Effort démesuré, répartition injuste
On le sait désormais, l’effort demandé aux collectivités n’est pas de 5 Md€ mais d’au moins 8,5 Md€ (car aux 5 Md€ annoncés, il convient notamment d’ajouter l’augmentation de la cotisation employeurs à la Caisse nationale de retraites des agents des collectivités locales (CNRACL), l’amputation du Fonds vert, les ponctions sur la Dotation de compensation de la réforme de la taxe professionnelle (DCRTP) et le Fonds départementaux de péréquation de la taxe professionnelle (FDPTP), ainsi que le gel de la Dotation globale de fonctionnement (DGF)).
Ainsi, ce qui est infligé aux collectivités pour 2026 serait de près de trois fois supérieur à ce qui avait été exigé en 2015. En d’autres termes, il est demandé sur une seule année un niveau d’effort qui avait été lissé sur 3 ans lors de la baisse de la DGF (3,7 M€ en 2015, 3,7 M€ en 2016 et 2,6 Md€ en 2017).
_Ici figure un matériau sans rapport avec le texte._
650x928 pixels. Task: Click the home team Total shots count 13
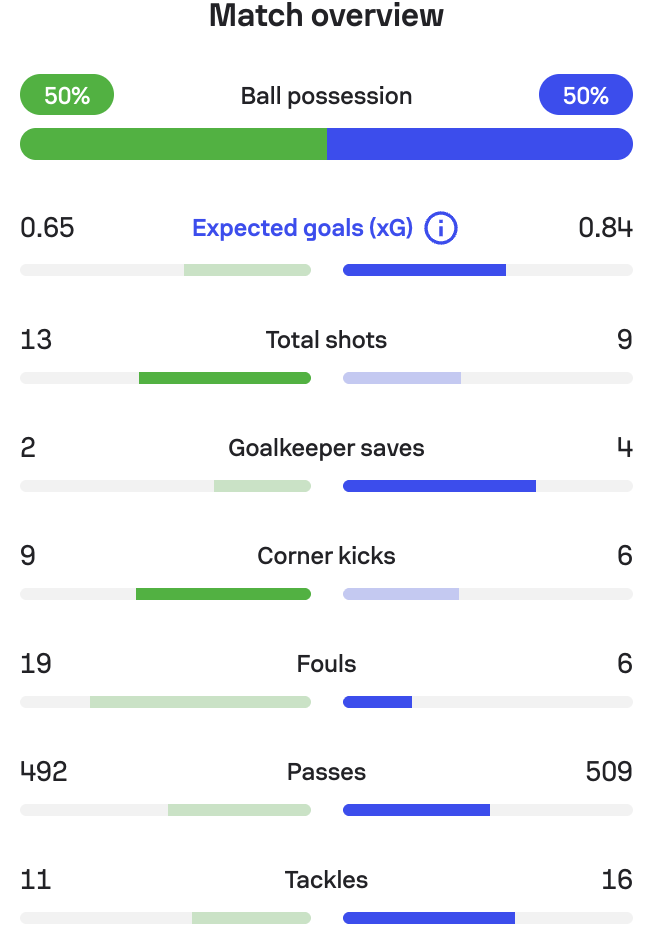pyautogui.click(x=35, y=339)

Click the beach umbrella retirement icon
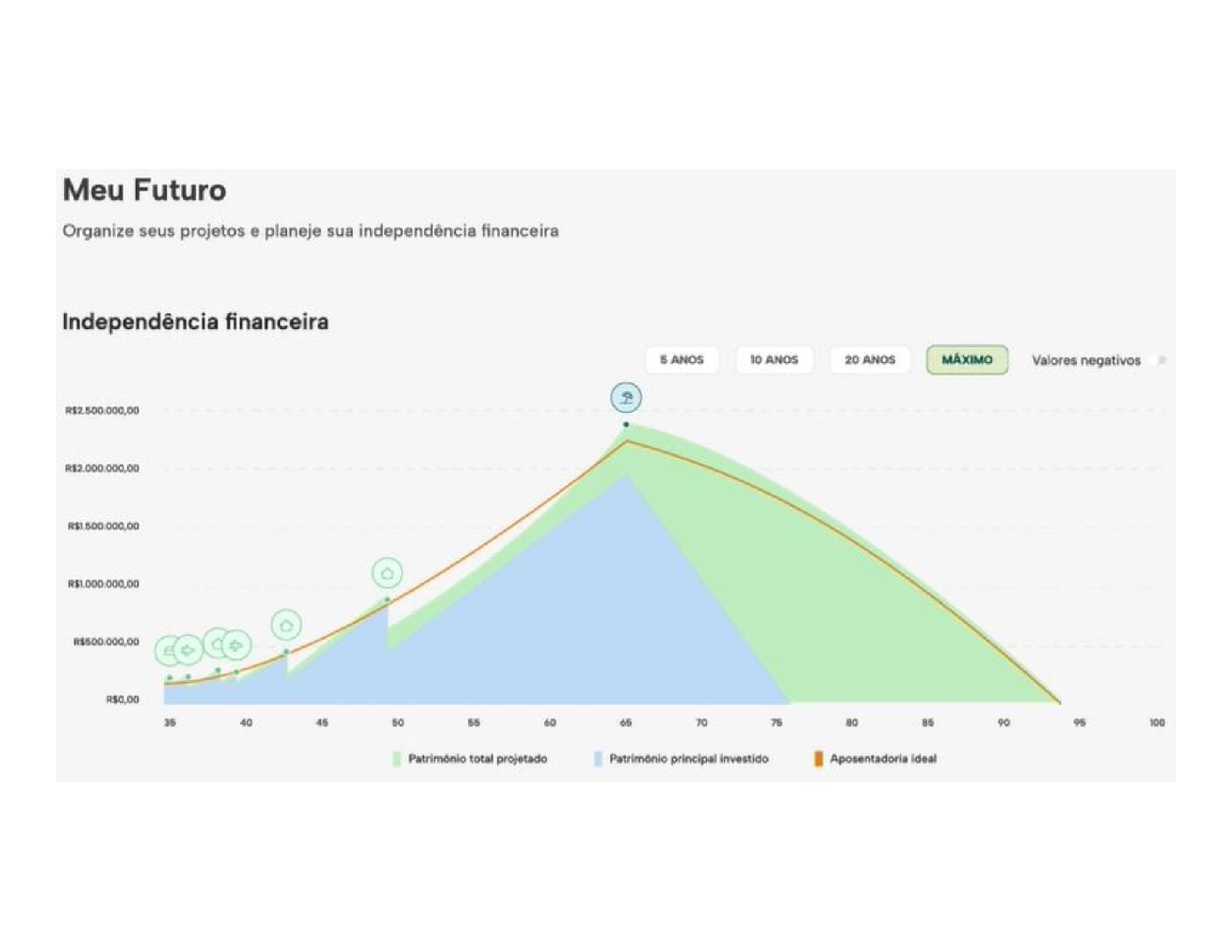point(626,398)
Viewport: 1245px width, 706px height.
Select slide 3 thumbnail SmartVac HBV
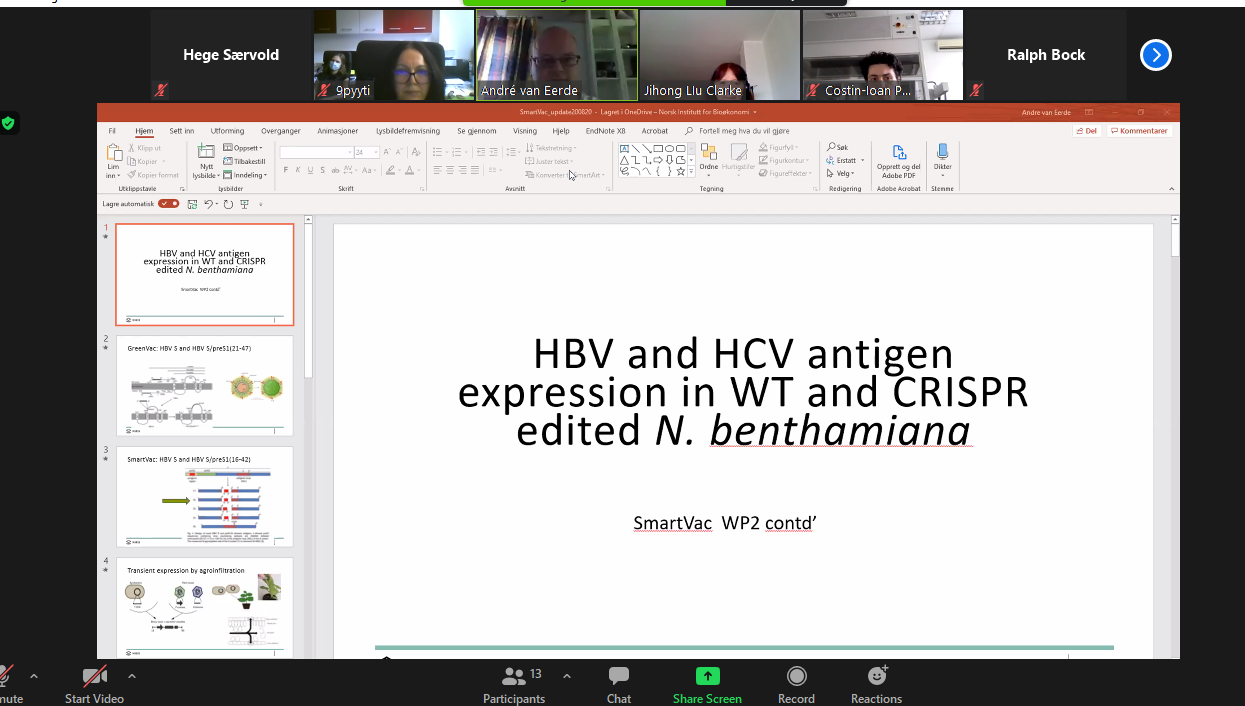[x=205, y=497]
De plus, le Gouvernement choisit de faire porter la plus grande partie de l’effort sur un nombre limité de collectivités, les 450 “plus grosses” (450 des 600 régions, départements, villes et EPCI dont les dépenses de fonctionnement dépassent 40 M€). Peu importe, s’agissant des villes, que celles-ci concentrent les pauvretés, subissent les charges de centralité, ou soient en première ligne pour faire face aux effets du réchauffement climatique : leur taille est une présomption de richesse qui les rend coupables.
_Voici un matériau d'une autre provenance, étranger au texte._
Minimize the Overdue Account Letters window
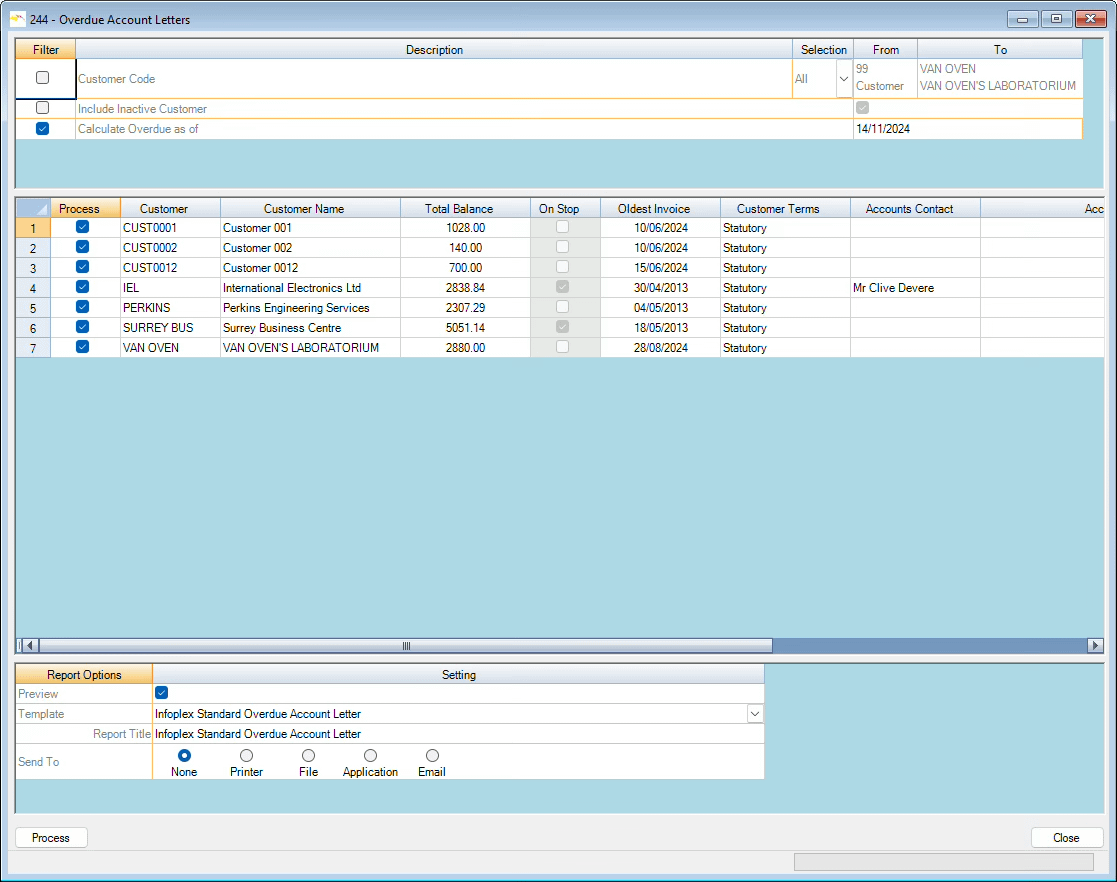1117x882 pixels. (1023, 19)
Les élus ont donc rappeler que le sujet n’était pas de refuser la participation des collectivités au redressement des finances globales, mais de s’élever contre des modalités qui ne sont “ni supportables ni justes”.
Des mesures douloureuses au service de la crédibilité de la France auprès de nos partenaires
Alors que les élus ont expliqué les conséquences très concrètes qu’un tel scénario budgétaire serait susceptible d’avoir sur leur territoire, le Premier ministre a mis en avant le fait que l’État ne pouvait pas, seul, supporter la charge des mesures de redressement qui s’imposent.
Plus précisément, la somme des dispositions conduisant à cet effort excessif résulte de la concomitance de 3 préoccupations gouvernementales :
- ce qui relève du déséquilibre d’une caisse de retraite (hausse des cotisations employeurs à la CNRACL),
- ce qui concourt directement à diminuer les dépenses de l’État (confiscation de la croissance de la TVA, amputation du FCTVA, facturation des variables d’ajustement, gel de la DGF),
- ce qui correspond au gage apporté à Bruxelles comme preuve de la capacité de l’État à endiguer la dépense locale (tel est la raison d’être de l’article 64 du PLF conduisant à une ponction de 2 % des recettes de fonctionnement).
Et c’est d’ailleurs parce que ce dernier objectif est en haut de l’agenda (l’État devant convaincre la Commission européenne du fait que la France redescendra en deçà du seuil de 3 % de déficit en 2029), que la discussion est si complexe.
Ainsi, alors que les élus expliquent que du fait de l’impact dévastateur des mesures envisagées sur la capacité d’autofinancement des collectivités, un recours supplémentaire à l’emprunt sera inéluctable (en contradiction même avec les objectifs de redressement des comptes publics), le Gouvernement répond qu’il lui faut avant tout démontrer qu’il se donne les moyens de juguler les dépenses de fonctionnement des collectivités.
Une indéniable qualité d’écoute a caractérisé les échanges du 24 octobre dernier. Ce n’est certes pas une fin en soi, mais cela est précieux dans la perspective des suites d’un dialogue qu’il est indispensable de poursuivre et d’amplifier.